* [Description of the task] Please copy the rows below exactly, from the line containing "has height=736, width=1358." through the line containing "Open the Tom", including both of those lines and nothing else.
_____
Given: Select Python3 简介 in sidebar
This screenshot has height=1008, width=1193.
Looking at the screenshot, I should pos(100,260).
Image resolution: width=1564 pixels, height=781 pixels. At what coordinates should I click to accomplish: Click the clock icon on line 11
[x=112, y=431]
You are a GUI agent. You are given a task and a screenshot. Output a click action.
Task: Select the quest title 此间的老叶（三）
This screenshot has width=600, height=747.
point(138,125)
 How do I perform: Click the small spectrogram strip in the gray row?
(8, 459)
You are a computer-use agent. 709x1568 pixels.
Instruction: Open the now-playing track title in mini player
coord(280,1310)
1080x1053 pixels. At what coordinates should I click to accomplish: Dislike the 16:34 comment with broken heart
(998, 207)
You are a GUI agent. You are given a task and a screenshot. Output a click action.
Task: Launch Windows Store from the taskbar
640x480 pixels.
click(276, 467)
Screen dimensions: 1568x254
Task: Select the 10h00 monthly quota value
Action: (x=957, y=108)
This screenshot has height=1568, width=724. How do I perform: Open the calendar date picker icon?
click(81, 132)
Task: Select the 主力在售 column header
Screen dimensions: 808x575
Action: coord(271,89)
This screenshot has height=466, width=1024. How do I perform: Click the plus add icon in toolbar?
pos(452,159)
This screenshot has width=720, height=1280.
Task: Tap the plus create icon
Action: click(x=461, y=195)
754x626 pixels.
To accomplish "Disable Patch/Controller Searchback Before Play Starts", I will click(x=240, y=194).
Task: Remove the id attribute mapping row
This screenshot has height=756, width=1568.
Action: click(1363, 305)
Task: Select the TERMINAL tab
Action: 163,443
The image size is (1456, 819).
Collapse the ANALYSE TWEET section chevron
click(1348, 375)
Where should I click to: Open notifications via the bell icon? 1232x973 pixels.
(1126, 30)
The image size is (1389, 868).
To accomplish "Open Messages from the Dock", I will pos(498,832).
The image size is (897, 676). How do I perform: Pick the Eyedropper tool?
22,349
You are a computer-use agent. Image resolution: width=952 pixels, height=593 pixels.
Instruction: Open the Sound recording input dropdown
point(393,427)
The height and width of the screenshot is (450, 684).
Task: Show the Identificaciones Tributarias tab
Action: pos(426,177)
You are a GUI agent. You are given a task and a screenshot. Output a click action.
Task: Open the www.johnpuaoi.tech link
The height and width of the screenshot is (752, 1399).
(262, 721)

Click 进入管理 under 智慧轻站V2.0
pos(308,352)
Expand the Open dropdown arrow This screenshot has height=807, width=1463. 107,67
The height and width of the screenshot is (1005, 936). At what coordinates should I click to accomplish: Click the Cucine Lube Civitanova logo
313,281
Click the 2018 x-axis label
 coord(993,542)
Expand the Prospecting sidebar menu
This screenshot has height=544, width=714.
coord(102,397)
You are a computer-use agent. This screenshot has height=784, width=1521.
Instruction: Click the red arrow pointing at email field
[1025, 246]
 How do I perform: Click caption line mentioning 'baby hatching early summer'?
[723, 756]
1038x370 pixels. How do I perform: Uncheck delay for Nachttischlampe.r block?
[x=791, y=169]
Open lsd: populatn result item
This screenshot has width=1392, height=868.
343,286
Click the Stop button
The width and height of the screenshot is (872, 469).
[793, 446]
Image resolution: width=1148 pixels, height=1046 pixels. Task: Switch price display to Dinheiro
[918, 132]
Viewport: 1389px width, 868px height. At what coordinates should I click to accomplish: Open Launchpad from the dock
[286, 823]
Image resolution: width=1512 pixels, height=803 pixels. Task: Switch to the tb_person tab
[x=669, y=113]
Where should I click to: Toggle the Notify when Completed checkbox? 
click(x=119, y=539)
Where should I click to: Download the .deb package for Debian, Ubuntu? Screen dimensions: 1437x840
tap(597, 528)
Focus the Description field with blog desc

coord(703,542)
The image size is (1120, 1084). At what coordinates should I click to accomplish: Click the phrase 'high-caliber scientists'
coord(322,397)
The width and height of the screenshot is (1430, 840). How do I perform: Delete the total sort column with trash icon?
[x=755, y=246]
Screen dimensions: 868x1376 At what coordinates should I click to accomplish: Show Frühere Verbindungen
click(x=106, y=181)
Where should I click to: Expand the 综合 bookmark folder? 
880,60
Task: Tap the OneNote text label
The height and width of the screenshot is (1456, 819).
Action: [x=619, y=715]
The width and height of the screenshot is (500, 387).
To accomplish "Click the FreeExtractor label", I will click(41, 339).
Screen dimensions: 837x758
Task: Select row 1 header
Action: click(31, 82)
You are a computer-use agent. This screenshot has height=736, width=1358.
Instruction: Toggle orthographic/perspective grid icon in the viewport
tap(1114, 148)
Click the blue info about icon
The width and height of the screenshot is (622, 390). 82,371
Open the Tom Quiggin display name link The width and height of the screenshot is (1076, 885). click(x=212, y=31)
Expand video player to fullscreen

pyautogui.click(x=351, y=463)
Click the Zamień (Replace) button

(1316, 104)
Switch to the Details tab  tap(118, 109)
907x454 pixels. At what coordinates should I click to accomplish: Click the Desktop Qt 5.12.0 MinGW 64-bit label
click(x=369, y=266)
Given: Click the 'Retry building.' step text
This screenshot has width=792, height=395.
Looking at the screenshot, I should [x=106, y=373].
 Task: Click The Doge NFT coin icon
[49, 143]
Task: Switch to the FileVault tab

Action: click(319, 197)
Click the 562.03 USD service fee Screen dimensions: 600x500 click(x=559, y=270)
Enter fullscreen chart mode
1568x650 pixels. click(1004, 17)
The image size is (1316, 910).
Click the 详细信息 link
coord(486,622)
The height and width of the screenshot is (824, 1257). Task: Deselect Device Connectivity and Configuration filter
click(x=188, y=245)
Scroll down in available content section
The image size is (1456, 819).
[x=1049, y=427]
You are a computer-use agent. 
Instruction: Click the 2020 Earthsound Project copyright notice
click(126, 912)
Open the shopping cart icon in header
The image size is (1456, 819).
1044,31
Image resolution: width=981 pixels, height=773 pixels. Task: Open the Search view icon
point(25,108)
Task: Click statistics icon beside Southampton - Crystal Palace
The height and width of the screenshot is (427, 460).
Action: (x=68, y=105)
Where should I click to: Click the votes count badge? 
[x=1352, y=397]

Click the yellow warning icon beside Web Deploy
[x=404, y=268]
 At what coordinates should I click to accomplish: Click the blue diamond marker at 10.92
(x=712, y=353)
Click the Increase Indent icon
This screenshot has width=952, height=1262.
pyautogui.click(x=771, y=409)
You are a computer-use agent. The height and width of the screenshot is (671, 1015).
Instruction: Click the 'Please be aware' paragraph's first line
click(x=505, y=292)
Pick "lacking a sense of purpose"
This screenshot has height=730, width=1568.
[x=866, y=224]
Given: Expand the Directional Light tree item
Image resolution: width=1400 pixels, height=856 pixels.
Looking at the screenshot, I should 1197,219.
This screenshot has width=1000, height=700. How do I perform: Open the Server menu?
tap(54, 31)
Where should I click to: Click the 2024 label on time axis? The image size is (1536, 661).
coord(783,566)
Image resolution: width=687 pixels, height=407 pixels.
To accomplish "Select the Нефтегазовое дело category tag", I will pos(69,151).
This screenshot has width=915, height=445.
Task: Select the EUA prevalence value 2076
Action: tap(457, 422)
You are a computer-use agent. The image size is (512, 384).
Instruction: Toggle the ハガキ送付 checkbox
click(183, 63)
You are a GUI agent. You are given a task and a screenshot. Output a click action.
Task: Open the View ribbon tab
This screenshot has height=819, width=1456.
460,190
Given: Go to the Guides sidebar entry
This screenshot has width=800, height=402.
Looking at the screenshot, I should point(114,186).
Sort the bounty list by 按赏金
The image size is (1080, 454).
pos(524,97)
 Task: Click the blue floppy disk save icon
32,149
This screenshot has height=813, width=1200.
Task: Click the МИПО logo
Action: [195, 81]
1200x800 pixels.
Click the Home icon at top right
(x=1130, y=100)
_____
* [Answer to this task]
You are a computer-use agent. This screenshot has height=736, width=1358.
Instruction: Toggle orthographic/perspective grid icon in the viewport
tap(1114, 148)
Click the blue info about icon
The width and height of the screenshot is (622, 390). 82,371
Open the Tom Quiggin display name link The width and height of the screenshot is (1076, 885). click(x=212, y=31)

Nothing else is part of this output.